*** Source information ***

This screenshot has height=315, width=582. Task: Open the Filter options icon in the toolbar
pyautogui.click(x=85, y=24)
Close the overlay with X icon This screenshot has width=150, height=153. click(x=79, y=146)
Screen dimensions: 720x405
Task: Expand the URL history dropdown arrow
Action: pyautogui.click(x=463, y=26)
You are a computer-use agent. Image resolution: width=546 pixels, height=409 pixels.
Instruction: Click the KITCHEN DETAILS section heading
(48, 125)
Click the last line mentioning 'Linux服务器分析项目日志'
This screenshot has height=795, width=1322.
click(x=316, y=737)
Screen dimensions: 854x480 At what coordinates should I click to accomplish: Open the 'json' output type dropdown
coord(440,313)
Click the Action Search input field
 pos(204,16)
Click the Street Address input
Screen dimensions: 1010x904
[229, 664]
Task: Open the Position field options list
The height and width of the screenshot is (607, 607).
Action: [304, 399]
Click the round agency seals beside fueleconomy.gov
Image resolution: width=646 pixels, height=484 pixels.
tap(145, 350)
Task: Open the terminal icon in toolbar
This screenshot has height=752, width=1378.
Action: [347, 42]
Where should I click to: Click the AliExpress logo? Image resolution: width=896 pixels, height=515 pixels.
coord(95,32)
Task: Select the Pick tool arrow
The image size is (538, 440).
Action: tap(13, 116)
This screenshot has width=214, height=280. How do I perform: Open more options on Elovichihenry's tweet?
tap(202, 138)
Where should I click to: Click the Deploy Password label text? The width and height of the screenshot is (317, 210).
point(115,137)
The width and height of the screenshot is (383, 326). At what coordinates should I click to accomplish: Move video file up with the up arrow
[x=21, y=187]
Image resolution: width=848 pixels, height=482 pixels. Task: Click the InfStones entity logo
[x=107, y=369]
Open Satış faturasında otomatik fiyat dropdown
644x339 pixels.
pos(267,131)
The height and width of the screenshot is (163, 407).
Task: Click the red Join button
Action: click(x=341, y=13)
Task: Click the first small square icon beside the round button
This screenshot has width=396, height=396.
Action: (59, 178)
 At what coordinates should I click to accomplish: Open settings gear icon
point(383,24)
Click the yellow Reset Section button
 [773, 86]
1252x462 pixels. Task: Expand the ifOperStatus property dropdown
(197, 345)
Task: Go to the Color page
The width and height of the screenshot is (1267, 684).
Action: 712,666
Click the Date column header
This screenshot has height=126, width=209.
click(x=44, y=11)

*** End of Source information ***

**Your objective**
Reproduce each record exactly, leaving nothing out.

**Answer to this problem**
This screenshot has height=315, width=582. Task: Open the Filter options icon in the toolbar
pyautogui.click(x=85, y=24)
Close the overlay with X icon This screenshot has width=150, height=153. click(x=79, y=146)
Screen dimensions: 720x405
Task: Expand the URL history dropdown arrow
Action: pyautogui.click(x=463, y=26)
You are a computer-use agent. Image resolution: width=546 pixels, height=409 pixels.
Instruction: Click the KITCHEN DETAILS section heading
(48, 125)
Click the last line mentioning 'Linux服务器分析项目日志'
This screenshot has height=795, width=1322.
click(x=316, y=737)
Screen dimensions: 854x480 At what coordinates should I click to accomplish: Open the 'json' output type dropdown
coord(440,313)
Click the Action Search input field
 pos(204,16)
Click the Street Address input
Screen dimensions: 1010x904
[229, 664]
Task: Open the Position field options list
The height and width of the screenshot is (607, 607).
Action: [304, 399]
Click the round agency seals beside fueleconomy.gov
Image resolution: width=646 pixels, height=484 pixels.
tap(145, 350)
Task: Open the terminal icon in toolbar
This screenshot has height=752, width=1378.
Action: [347, 42]
Where should I click to: Click the AliExpress logo? Image resolution: width=896 pixels, height=515 pixels.
coord(95,32)
Task: Select the Pick tool arrow
The image size is (538, 440).
Action: tap(13, 116)
This screenshot has width=214, height=280. How do I perform: Open more options on Elovichihenry's tweet?
tap(202, 138)
Where should I click to: Click the Deploy Password label text? The width and height of the screenshot is (317, 210).
point(115,137)
The width and height of the screenshot is (383, 326). At what coordinates should I click to accomplish: Move video file up with the up arrow
[x=21, y=187]
Image resolution: width=848 pixels, height=482 pixels. Task: Click the InfStones entity logo
[x=107, y=369]
Open Satış faturasında otomatik fiyat dropdown
644x339 pixels.
pos(267,131)
The height and width of the screenshot is (163, 407).
Task: Click the red Join button
Action: click(x=341, y=13)
Task: Click the first small square icon beside the round button
This screenshot has width=396, height=396.
Action: (59, 178)
 At what coordinates should I click to accomplish: Open settings gear icon
point(383,24)
Click the yellow Reset Section button
 [773, 86]
1252x462 pixels. Task: Expand the ifOperStatus property dropdown
(197, 345)
Task: Go to the Color page
The width and height of the screenshot is (1267, 684).
Action: 712,666
Click the Date column header
This screenshot has height=126, width=209.
click(x=44, y=11)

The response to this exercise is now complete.